### Brief
Take the line containing "Task: Open the Settings menu item" and all lines after it to the end of the records, and output them exactly.

### Data provided
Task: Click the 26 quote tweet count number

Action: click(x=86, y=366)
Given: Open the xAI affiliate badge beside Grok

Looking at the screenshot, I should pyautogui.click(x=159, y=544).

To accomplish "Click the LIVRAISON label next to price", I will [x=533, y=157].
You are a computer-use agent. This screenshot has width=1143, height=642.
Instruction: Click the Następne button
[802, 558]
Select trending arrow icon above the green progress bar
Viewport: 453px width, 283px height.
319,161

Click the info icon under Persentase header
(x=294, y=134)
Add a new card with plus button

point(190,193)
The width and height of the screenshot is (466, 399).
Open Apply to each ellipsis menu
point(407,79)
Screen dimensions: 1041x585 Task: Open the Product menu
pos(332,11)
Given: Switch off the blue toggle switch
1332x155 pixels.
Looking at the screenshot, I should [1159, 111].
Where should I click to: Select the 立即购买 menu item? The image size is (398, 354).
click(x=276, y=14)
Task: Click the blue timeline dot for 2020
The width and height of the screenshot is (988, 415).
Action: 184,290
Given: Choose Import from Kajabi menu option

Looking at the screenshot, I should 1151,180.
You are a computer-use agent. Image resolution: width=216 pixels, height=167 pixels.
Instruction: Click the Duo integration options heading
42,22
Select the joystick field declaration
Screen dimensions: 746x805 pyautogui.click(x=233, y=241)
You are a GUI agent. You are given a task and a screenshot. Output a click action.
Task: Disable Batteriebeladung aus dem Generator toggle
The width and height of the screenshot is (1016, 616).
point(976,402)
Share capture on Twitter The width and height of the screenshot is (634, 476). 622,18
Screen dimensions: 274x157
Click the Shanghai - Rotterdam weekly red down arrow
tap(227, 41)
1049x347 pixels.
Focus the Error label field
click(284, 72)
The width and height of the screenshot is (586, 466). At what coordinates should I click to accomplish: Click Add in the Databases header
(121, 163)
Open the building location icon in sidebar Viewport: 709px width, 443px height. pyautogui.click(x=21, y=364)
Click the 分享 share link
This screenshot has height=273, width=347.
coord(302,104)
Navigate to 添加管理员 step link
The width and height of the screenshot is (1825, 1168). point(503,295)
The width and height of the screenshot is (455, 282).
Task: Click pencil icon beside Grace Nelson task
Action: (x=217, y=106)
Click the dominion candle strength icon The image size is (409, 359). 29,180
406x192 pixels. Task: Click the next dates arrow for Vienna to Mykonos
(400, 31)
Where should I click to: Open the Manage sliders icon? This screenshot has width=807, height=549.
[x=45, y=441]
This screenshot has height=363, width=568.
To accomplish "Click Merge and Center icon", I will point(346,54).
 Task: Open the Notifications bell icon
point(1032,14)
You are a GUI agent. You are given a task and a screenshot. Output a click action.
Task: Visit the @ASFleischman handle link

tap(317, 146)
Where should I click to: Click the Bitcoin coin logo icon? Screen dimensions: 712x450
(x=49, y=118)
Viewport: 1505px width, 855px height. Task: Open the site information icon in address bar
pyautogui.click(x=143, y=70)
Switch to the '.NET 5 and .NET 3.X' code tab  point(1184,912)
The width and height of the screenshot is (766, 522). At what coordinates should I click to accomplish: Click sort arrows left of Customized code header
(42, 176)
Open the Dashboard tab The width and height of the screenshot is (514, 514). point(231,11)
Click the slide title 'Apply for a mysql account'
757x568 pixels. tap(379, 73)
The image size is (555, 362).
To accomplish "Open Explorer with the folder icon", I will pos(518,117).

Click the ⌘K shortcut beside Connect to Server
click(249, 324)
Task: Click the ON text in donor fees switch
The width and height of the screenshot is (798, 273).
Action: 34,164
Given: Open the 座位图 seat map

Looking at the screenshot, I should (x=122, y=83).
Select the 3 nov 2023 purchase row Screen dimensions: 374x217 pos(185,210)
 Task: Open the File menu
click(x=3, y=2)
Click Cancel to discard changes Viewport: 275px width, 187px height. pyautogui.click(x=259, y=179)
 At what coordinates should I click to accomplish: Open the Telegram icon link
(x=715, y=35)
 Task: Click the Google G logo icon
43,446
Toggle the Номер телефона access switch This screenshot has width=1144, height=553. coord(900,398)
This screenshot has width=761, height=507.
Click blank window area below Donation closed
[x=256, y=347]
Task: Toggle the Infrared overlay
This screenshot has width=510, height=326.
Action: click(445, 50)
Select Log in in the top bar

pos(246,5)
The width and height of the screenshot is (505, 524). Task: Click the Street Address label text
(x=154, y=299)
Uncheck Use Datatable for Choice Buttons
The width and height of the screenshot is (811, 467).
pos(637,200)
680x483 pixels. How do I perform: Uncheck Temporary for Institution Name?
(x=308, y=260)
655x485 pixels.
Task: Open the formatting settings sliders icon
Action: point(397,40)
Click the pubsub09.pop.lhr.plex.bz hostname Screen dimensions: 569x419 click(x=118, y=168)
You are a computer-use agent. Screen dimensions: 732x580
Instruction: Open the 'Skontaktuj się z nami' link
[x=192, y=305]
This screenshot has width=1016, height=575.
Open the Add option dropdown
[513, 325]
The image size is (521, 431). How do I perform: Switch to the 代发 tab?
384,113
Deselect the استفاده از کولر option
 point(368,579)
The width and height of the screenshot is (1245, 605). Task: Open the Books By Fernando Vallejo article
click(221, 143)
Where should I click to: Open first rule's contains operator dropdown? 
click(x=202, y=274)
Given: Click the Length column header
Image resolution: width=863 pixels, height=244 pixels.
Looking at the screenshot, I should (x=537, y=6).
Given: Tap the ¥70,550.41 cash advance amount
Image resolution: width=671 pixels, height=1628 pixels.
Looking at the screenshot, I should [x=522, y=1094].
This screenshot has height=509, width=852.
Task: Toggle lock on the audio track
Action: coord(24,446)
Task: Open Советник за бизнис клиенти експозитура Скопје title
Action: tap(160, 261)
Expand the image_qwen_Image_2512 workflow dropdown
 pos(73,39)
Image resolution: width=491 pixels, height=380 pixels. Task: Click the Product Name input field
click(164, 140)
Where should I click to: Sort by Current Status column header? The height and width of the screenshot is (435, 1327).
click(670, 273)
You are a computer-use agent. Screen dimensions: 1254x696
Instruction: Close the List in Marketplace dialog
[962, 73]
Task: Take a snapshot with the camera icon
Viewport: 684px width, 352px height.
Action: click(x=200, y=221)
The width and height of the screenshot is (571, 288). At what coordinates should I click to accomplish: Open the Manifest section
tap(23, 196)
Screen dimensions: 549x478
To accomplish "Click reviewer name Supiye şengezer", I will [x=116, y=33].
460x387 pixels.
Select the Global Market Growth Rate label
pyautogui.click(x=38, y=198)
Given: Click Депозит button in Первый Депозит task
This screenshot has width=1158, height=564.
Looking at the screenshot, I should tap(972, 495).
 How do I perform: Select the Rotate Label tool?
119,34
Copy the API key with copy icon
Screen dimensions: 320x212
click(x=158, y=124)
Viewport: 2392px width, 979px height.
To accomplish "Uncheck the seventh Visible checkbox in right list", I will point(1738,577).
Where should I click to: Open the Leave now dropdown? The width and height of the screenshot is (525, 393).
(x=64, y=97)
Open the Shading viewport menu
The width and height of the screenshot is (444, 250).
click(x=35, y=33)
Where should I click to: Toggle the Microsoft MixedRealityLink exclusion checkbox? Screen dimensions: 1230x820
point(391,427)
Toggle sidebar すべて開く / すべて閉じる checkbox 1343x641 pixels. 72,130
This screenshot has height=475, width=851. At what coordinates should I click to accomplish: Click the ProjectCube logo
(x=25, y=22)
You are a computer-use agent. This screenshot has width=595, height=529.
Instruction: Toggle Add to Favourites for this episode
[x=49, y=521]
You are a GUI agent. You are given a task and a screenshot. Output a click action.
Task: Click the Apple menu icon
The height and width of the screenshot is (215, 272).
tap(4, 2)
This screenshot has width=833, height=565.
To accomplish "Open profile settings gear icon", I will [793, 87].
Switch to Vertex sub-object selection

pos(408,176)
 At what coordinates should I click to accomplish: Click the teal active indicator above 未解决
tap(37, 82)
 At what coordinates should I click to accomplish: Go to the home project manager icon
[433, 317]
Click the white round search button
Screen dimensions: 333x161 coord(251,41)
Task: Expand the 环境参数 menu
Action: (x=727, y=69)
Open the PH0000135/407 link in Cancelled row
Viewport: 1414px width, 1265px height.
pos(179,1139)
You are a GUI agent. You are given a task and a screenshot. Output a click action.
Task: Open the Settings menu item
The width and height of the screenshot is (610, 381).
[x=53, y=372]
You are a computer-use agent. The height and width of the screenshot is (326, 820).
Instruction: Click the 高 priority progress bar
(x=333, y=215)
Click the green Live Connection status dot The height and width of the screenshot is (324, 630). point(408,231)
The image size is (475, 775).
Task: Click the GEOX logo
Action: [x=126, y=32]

### Solved exercise
Task: Open the Settings menu item
The width and height of the screenshot is (610, 381).
[x=53, y=372]
You are a computer-use agent. The height and width of the screenshot is (326, 820).
Instruction: Click the 高 priority progress bar
(x=333, y=215)
Click the green Live Connection status dot The height and width of the screenshot is (324, 630). point(408,231)
The image size is (475, 775).
Task: Click the GEOX logo
Action: [x=126, y=32]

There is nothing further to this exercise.